WHAT THE EXERCISE ASKS - In the listing below, find the line containing "Task: Switch to the 作业 menu item" and the line containing "Given: Click the $19.99 price text". Repeat exactly those two lines and every line between them, nothing more.

DATA SECTION -
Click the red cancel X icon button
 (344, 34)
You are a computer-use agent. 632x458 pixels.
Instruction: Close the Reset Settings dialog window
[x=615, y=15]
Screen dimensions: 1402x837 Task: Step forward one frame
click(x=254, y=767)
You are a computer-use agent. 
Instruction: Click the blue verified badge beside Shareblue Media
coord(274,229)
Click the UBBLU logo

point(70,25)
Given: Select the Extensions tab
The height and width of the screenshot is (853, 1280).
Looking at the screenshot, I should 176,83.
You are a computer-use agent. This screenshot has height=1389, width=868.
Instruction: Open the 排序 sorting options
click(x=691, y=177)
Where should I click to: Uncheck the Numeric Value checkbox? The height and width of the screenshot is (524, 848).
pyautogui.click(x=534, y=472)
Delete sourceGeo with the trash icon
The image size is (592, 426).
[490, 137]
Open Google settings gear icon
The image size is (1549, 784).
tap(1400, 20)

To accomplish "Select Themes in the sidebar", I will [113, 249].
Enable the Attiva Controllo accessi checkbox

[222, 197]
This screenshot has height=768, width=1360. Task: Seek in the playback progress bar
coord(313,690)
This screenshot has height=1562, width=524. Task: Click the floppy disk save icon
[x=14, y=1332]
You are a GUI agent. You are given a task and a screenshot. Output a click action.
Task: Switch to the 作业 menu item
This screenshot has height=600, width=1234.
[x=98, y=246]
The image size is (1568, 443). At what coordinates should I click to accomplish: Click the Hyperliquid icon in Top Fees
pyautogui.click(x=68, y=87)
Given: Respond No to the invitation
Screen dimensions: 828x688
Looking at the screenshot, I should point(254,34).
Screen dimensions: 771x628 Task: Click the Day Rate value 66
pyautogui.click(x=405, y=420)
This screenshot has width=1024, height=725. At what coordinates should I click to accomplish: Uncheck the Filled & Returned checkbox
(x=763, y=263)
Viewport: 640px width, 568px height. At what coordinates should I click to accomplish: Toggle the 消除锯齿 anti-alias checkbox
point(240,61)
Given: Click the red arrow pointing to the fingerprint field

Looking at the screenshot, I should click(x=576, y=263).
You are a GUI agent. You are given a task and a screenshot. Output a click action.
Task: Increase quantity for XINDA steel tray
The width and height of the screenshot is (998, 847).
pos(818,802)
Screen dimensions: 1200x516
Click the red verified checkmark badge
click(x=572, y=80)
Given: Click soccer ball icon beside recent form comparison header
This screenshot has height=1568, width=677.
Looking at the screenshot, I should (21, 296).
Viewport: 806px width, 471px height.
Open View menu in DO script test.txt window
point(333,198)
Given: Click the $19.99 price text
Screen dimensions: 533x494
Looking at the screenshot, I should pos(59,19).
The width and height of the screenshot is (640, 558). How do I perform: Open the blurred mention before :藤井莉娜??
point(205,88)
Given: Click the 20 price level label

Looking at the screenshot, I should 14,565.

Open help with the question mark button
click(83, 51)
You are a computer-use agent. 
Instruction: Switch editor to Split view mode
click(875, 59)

OUTPUT BELOW -
Task: Switch to the 作业 menu item
This screenshot has height=600, width=1234.
[x=98, y=246]
The image size is (1568, 443). At what coordinates should I click to accomplish: Click the Hyperliquid icon in Top Fees
pyautogui.click(x=68, y=87)
Given: Respond No to the invitation
Screen dimensions: 828x688
Looking at the screenshot, I should point(254,34).
Screen dimensions: 771x628 Task: Click the Day Rate value 66
pyautogui.click(x=405, y=420)
This screenshot has width=1024, height=725. At what coordinates should I click to accomplish: Uncheck the Filled & Returned checkbox
(x=763, y=263)
Viewport: 640px width, 568px height. At what coordinates should I click to accomplish: Toggle the 消除锯齿 anti-alias checkbox
point(240,61)
Given: Click the red arrow pointing to the fingerprint field

Looking at the screenshot, I should click(x=576, y=263).
You are a GUI agent. You are given a task and a screenshot. Output a click action.
Task: Increase quantity for XINDA steel tray
The width and height of the screenshot is (998, 847).
pos(818,802)
Screen dimensions: 1200x516
Click the red verified checkmark badge
click(x=572, y=80)
Given: Click soccer ball icon beside recent form comparison header
This screenshot has height=1568, width=677.
Looking at the screenshot, I should (21, 296).
Viewport: 806px width, 471px height.
Open View menu in DO script test.txt window
point(333,198)
Given: Click the $19.99 price text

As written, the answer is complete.